- **Instructions to follow**
Everything from the line holding "Task: Reject Elizabeth Cox's Cousin relation" through the final line of the records is to be transcribed exactly, except pictures, and nothing beyond that.
◆ ◆ ◆ ◆ ◆ ◆ ◆
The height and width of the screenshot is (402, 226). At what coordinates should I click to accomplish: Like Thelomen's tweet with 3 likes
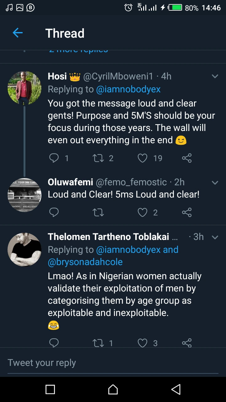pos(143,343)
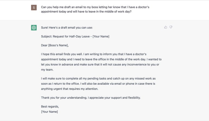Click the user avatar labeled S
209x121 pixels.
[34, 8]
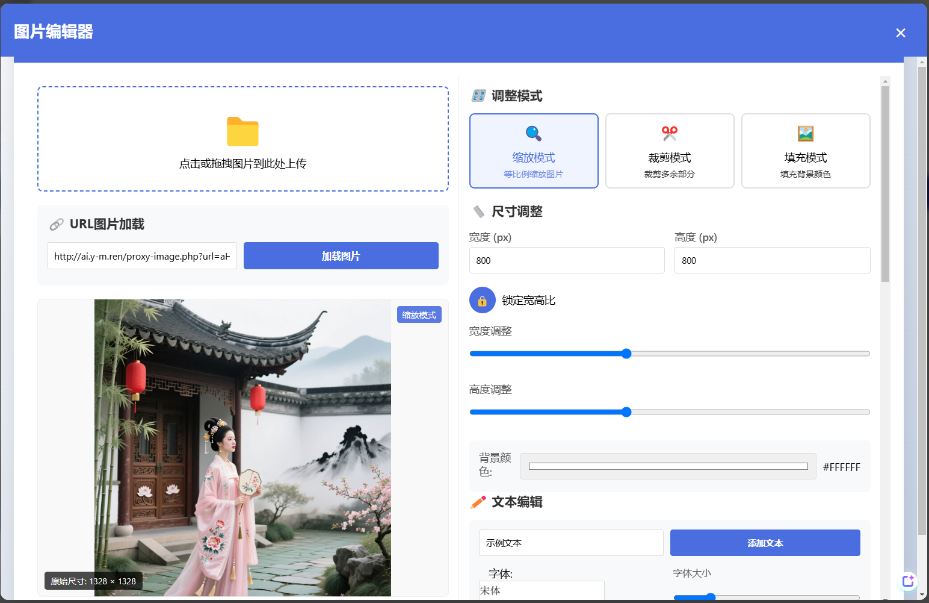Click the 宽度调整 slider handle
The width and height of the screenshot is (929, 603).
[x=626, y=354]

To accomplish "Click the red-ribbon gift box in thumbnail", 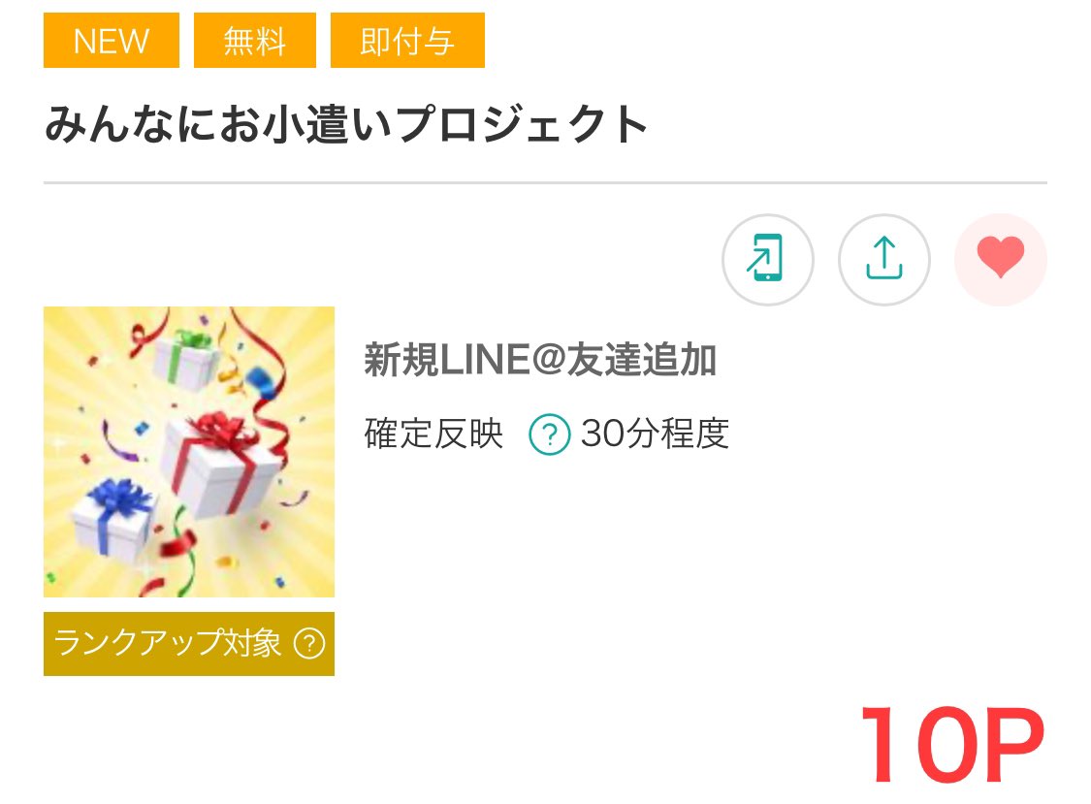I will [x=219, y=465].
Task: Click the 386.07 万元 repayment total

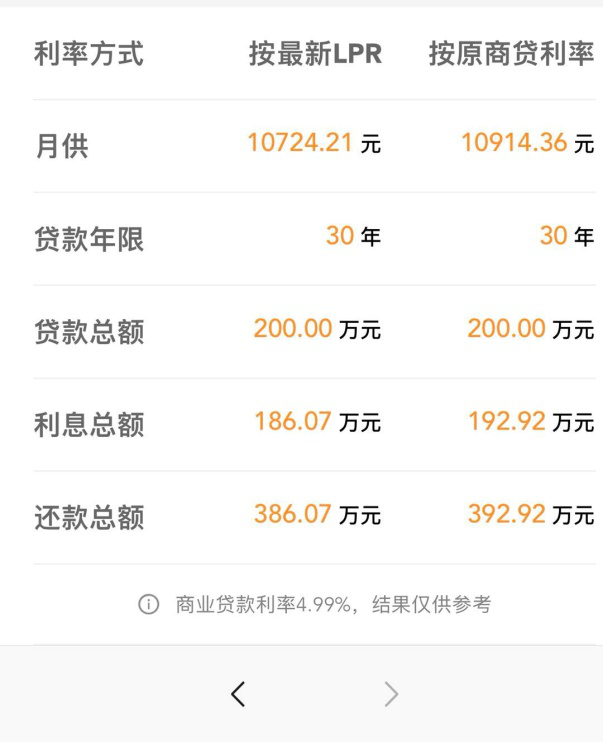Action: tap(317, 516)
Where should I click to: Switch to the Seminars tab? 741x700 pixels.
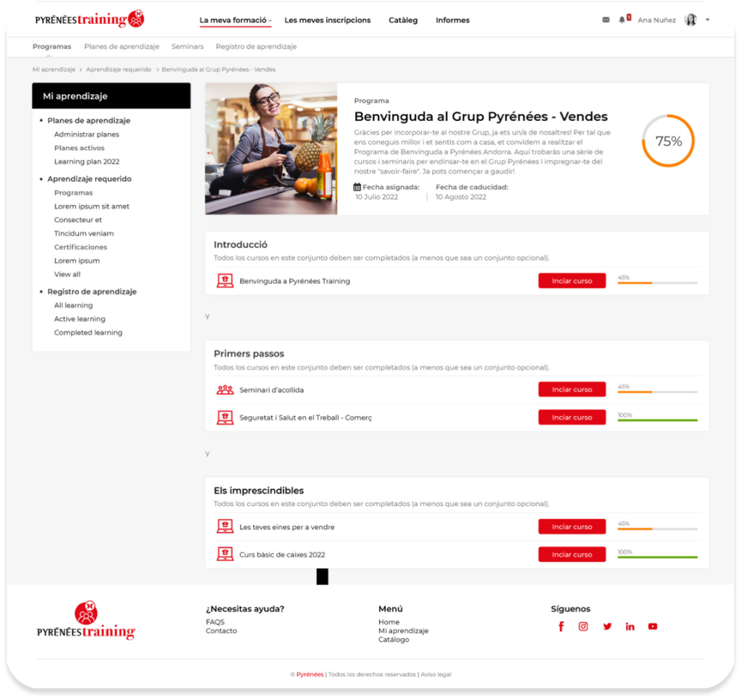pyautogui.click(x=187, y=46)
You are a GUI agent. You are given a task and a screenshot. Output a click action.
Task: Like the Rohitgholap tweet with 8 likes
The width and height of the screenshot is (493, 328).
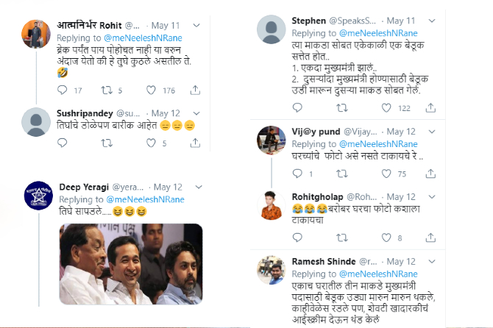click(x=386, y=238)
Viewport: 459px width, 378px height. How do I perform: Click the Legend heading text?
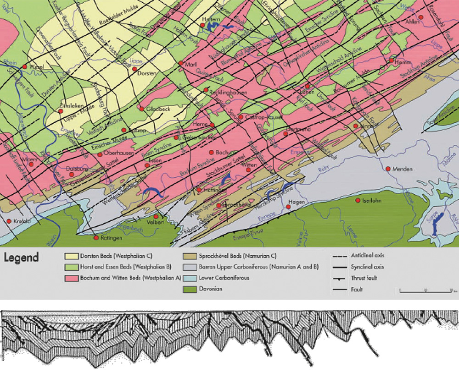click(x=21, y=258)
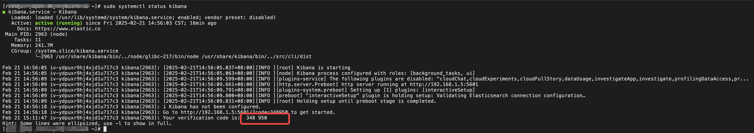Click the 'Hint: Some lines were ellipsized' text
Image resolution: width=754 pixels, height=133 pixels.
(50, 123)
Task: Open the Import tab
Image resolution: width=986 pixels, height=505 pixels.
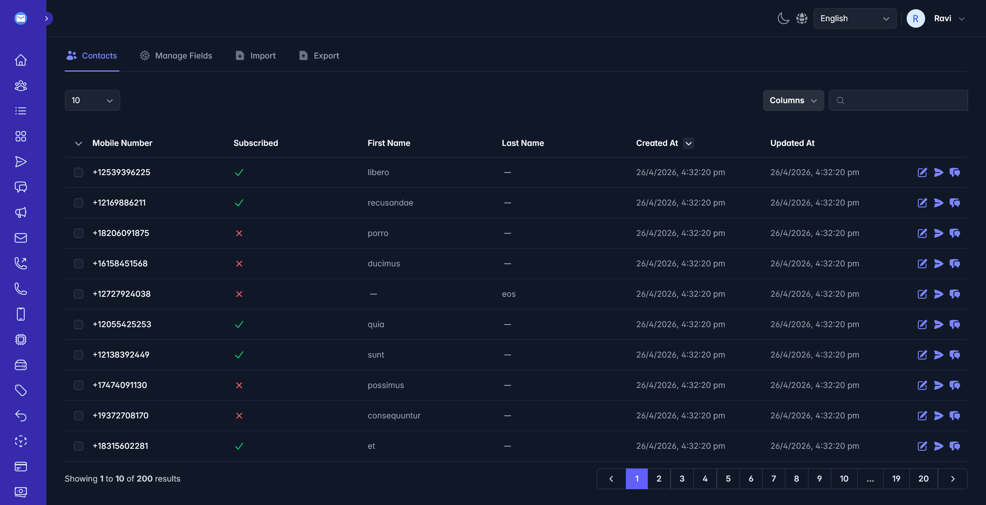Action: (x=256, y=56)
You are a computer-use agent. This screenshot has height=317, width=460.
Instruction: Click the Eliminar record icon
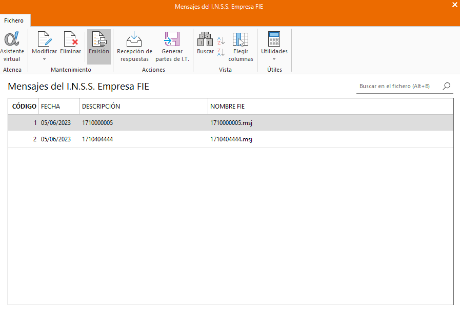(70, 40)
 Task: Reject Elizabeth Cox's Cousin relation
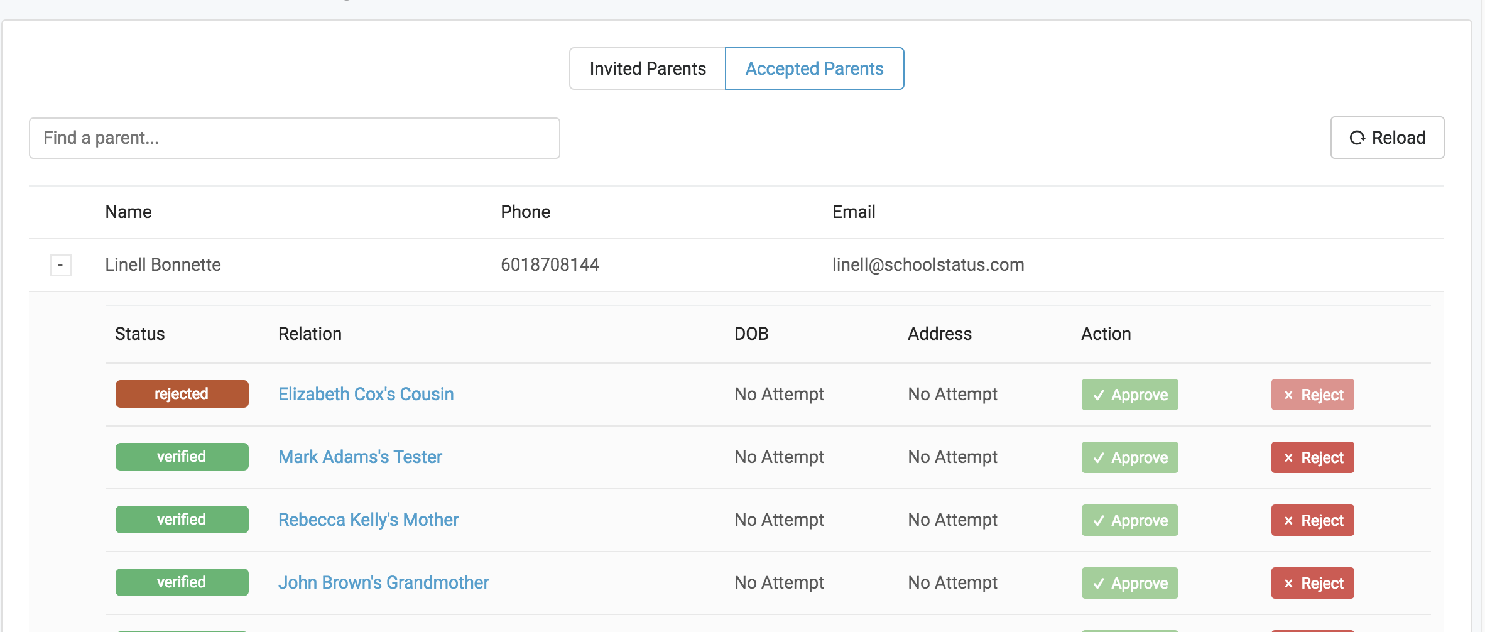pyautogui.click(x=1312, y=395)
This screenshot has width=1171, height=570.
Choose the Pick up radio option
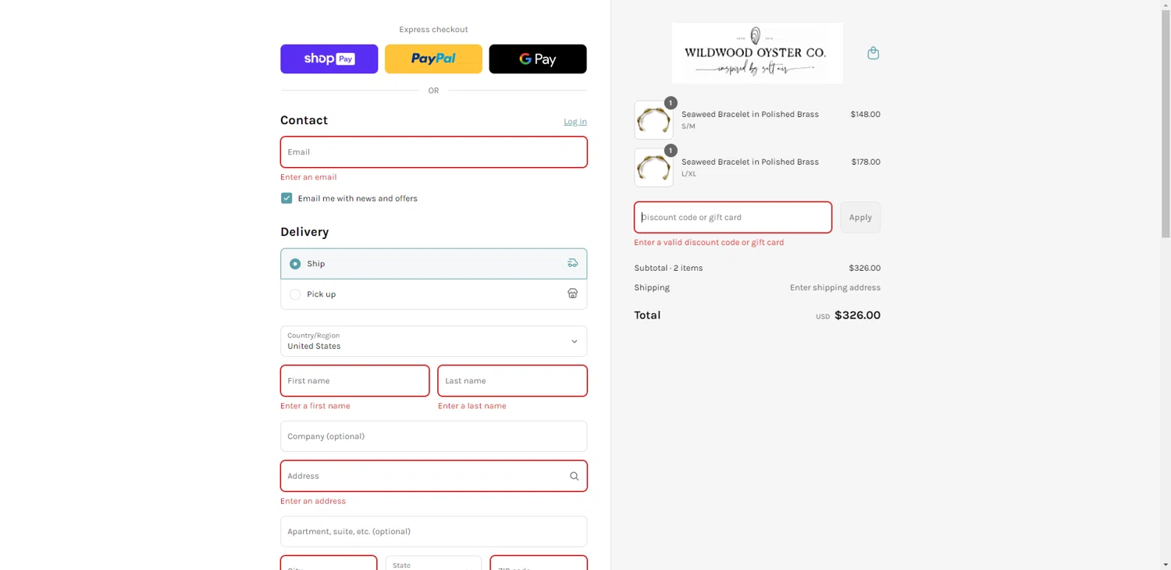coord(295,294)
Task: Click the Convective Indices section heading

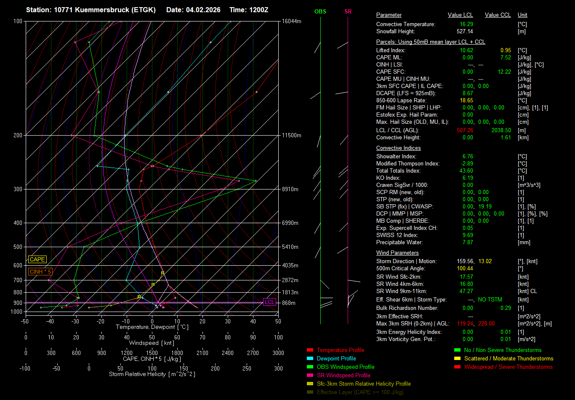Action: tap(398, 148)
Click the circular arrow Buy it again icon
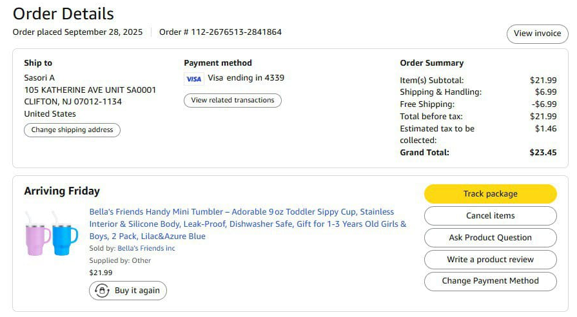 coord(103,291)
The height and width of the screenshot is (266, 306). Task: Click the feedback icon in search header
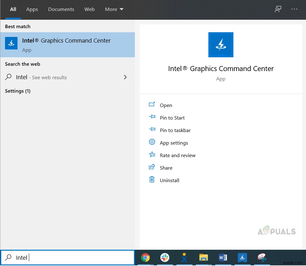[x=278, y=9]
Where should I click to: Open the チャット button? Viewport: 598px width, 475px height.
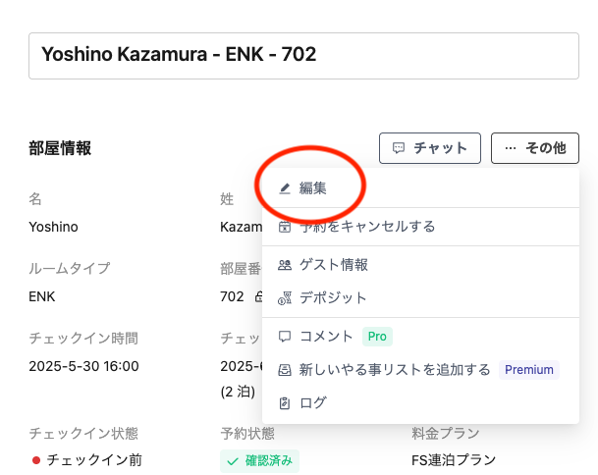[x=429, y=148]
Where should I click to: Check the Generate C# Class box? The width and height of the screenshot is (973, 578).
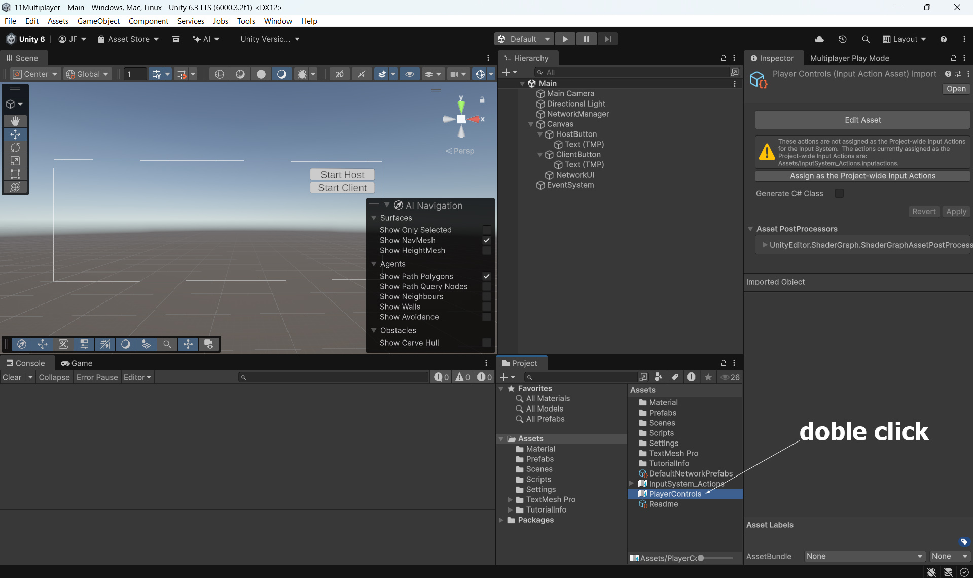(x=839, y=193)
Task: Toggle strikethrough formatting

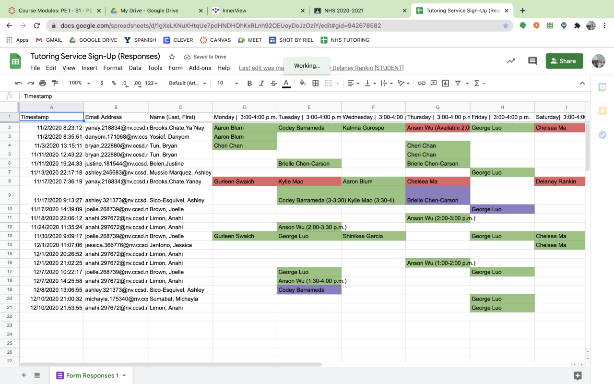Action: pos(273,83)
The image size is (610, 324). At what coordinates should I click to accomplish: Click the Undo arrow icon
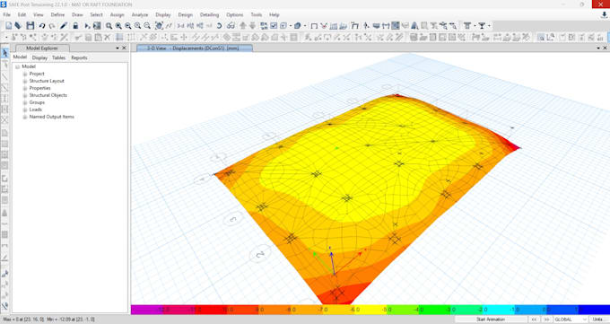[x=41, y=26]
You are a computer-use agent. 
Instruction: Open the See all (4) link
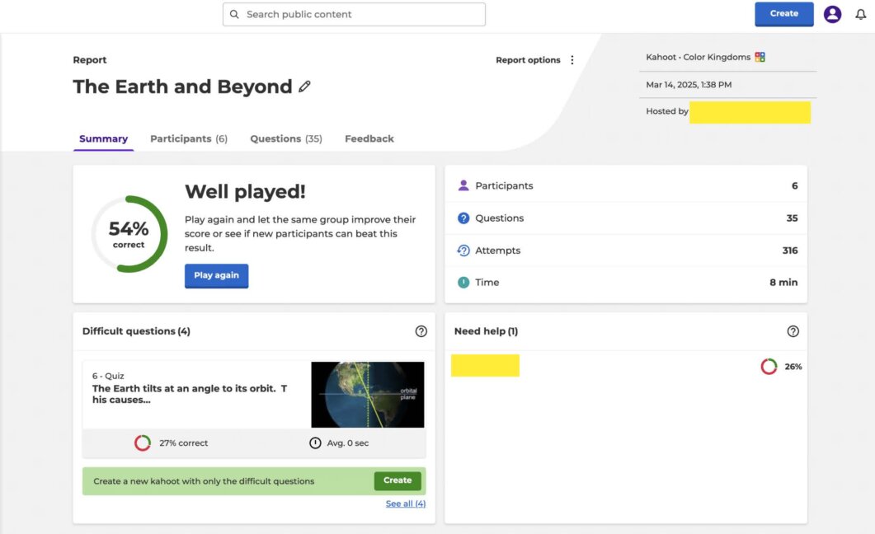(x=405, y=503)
◆ ◆ ◆ ◆ ◆ ◆ ◆
- **Answer to the problem**
 Task: Reject Elizabeth Cox's Cousin relation
pyautogui.click(x=1312, y=395)
This screenshot has width=1171, height=570.
Choose the Pick up radio option
coord(295,294)
Task: Click the Convective Indices section heading

Action: tap(398, 148)
Click the circular arrow Buy it again icon
 coord(103,291)
The height and width of the screenshot is (266, 306). Task: Click the feedback icon in search header
[x=278, y=9]
Where should I click to: Open the チャット button? Viewport: 598px width, 475px height.
[x=429, y=148]
Where should I click to: Check the Generate C# Class box? The width and height of the screenshot is (973, 578).
(x=839, y=193)
Task: Toggle strikethrough formatting

Action: pos(273,83)
The image size is (610, 324). At what coordinates should I click to accomplish: Click the Undo arrow icon
[x=41, y=26]
You are a computer-use agent. 
Instruction: Open the See all (4) link
(x=405, y=503)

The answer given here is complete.